Work to complete: From the entries below, return exactly the lines beginning at the one that contains "Follow this discussion" and ending at the one that contains "Screen dimensions: 983x539", both of them included, and only those lines.

Supplied records:
■ ■ ■ ■

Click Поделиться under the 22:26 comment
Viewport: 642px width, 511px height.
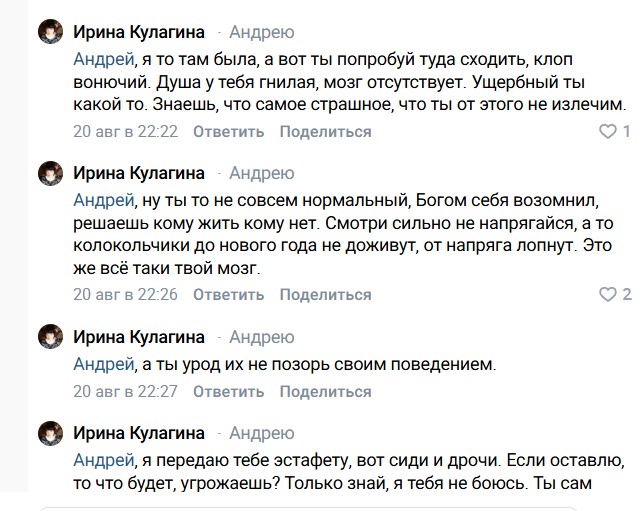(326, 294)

■ ■ ■ ■

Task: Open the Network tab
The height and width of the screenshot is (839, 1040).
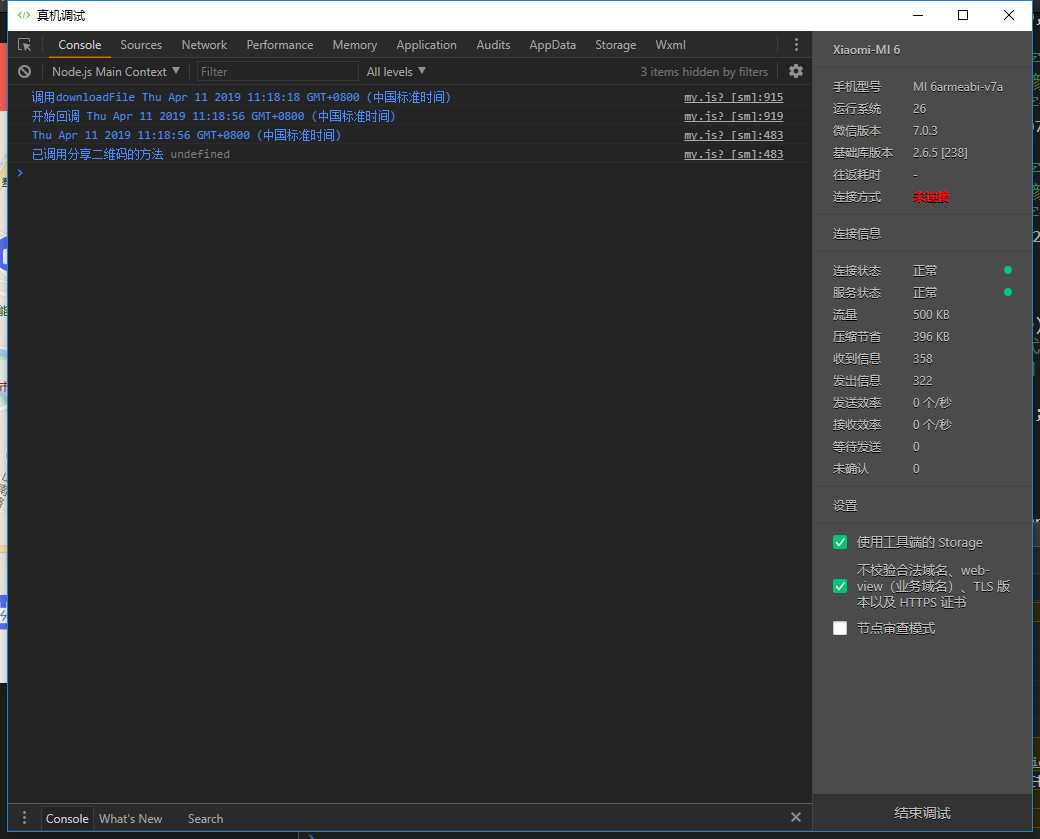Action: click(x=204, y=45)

■ ■ ■ ■

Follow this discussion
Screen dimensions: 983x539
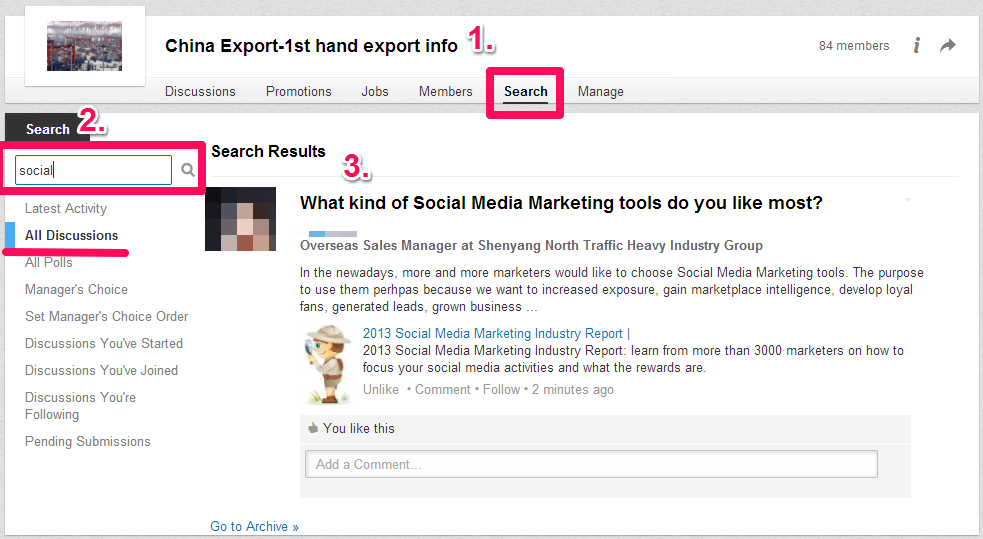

■ ■ ■ ■

Finished task:
Follow this discussion
Screen dimensions: 983x539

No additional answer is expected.